The van, Blackley wrote, “has served as a continuing reminder of the unique genius and invaluable contributions of a great American mind. This vehicle is a rare example of an object that, at a glance, captures the spirit of a great scientist, that can inspire visitors to learn about the person and the story behind it, and that does all of this in a uniquely American and whimsical way.”

The petition urges the director of the Smithsonian Institution and President Obama to accept “Feynman’s Van” into the Smithsonian Institution’s collection so it may continue to inspire the next generation of scientific pioneers.

Feynman and his wife, Gweneth Howarth, bought the van in 1975. They had it painted with the symbols that Feynman had invented. Feynman died in 1988 at the age of 69.

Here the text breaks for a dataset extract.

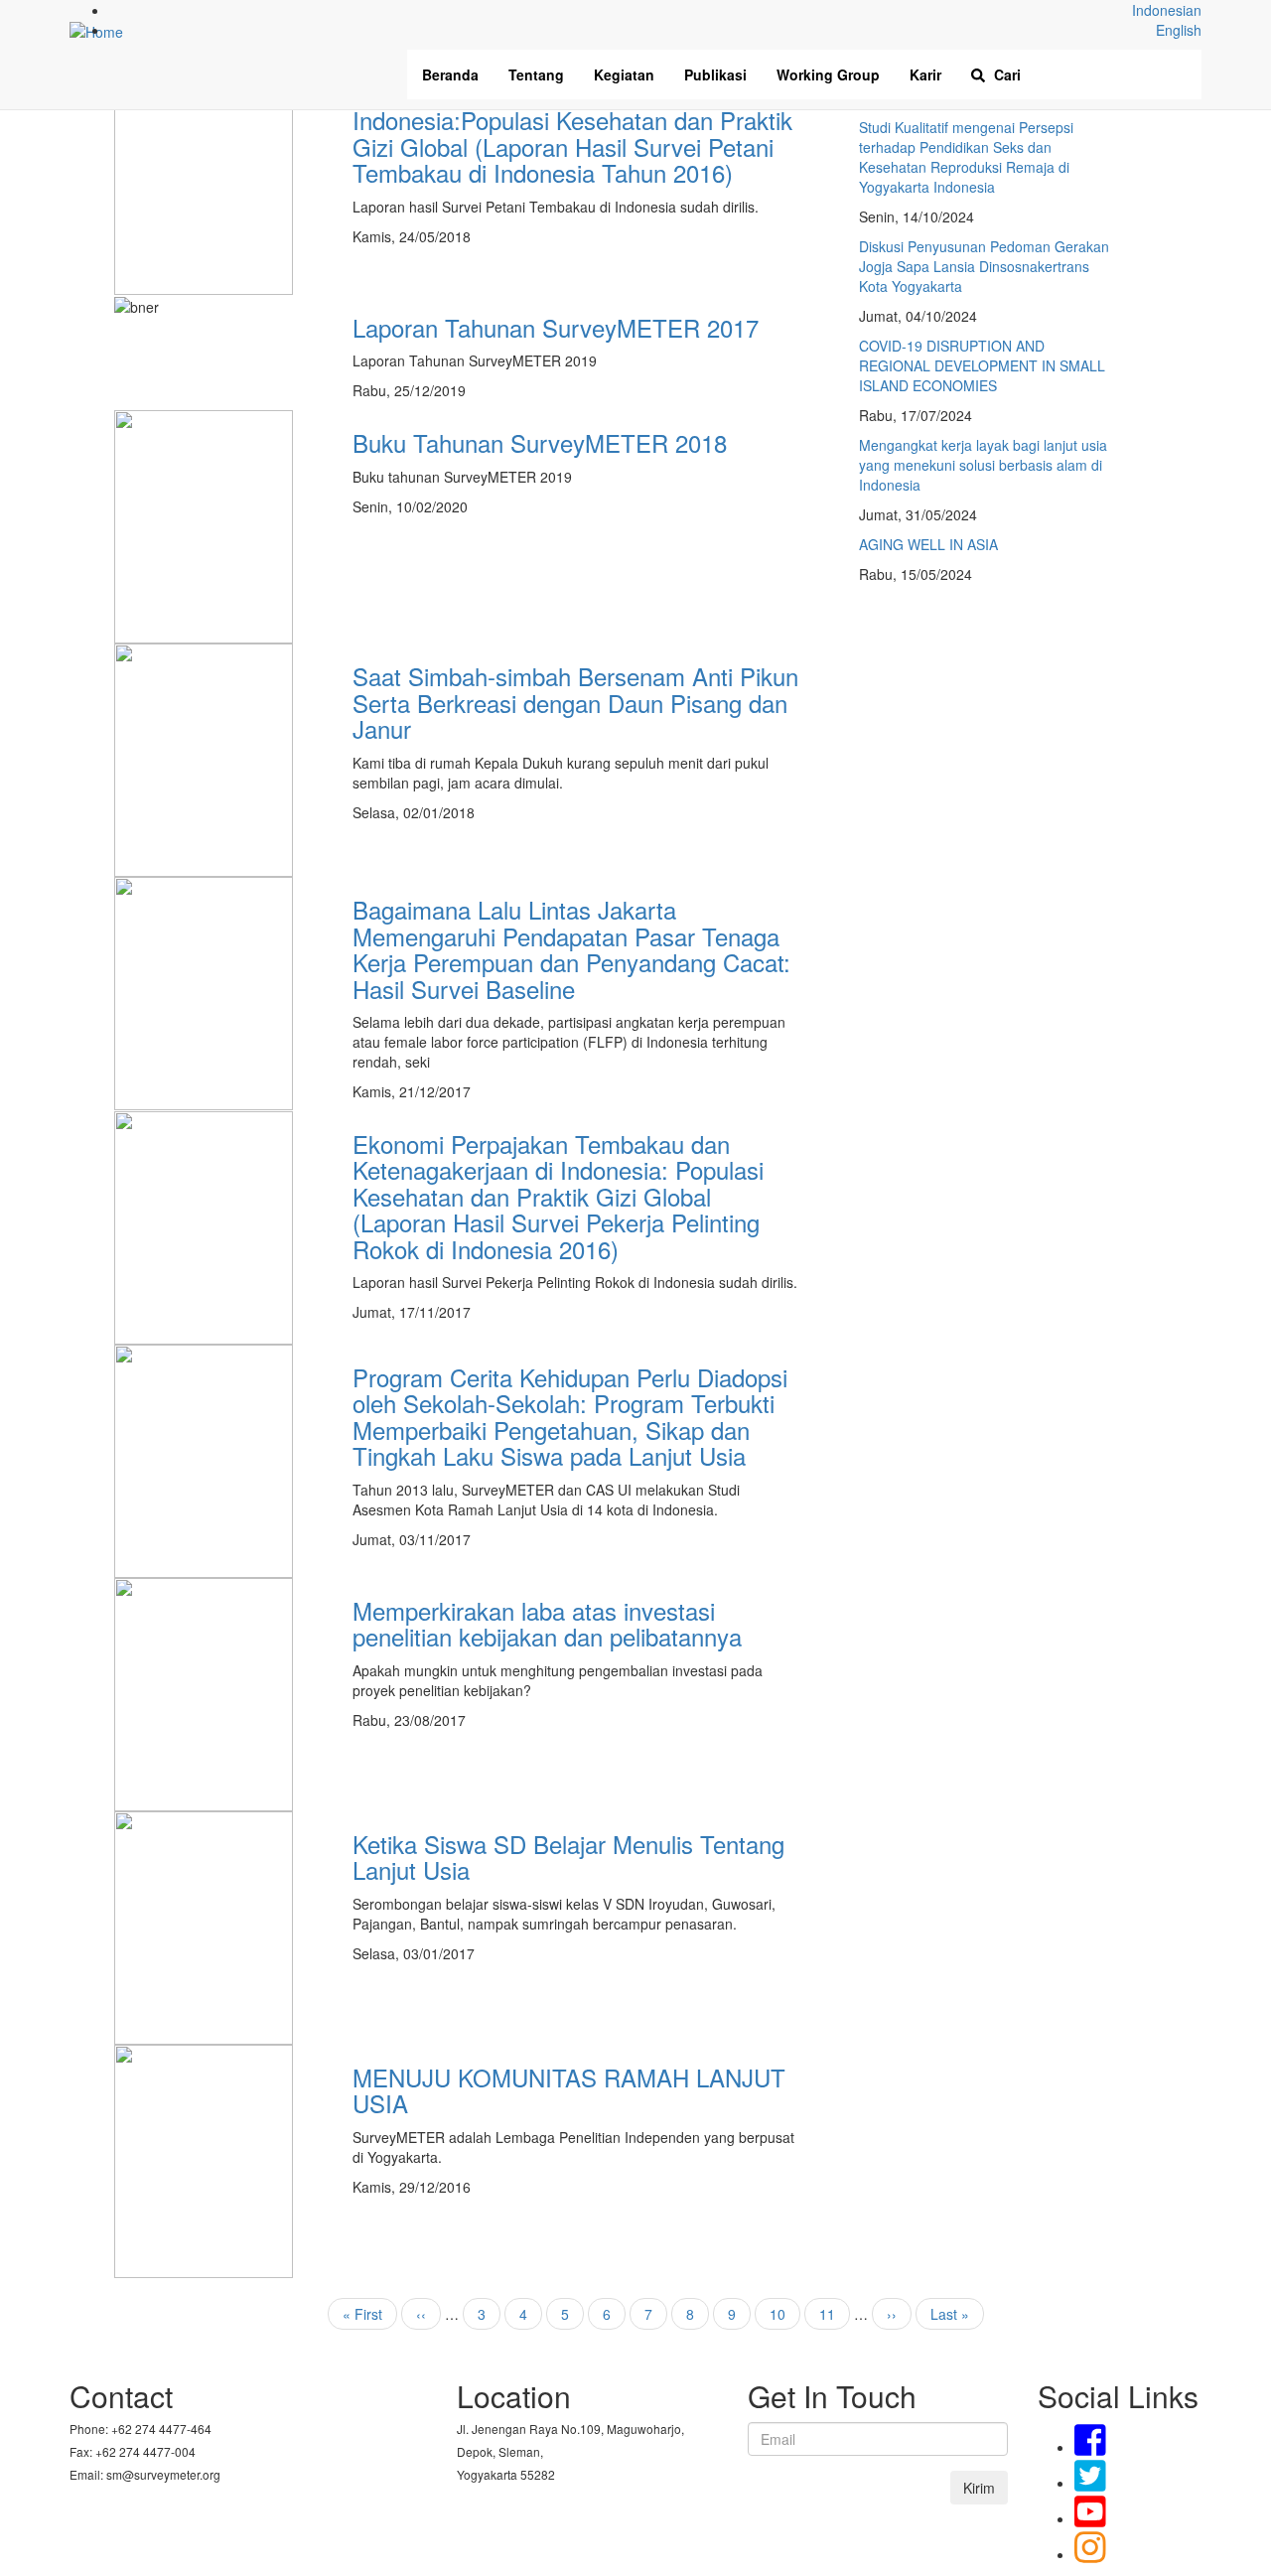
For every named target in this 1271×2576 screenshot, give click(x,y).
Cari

“My dad was pretty low-key about himself,” Michelle Feynman, told Symmetry magazine. “I think decorating the van was more to celebrate the diagrams than to celebrate himself.”

They traveled in the van to Canada, Mexico, and lots of camp sites around the country. Eventually, film producer Ralph Leighton, Feynman’s one-time drumming partner, bought the van for $1 from Gweneth Feynman and put it into storage.

Blackley found out about the van from Michael Shermer, a Pasadena, Calif., resident. He didn’t buy th evan, but Blackley began working on restoring it in 2012. With help from Leighton, Shermer, and designer Edward Tufte, Blackley had the van registered as a historic vehicle.

“Since I restore old stuff, and am a fan of Feynman, it had to be done,” Blackley said.

He had the van restored using specialists in Los Angeles. Blackley showed the restored work to Michelle Feynman, who viewed it with her two children. And this week, the van appeared on the television show The Big Bang Theory and was used in a party trip scene.

More than 350 people have signed the petition.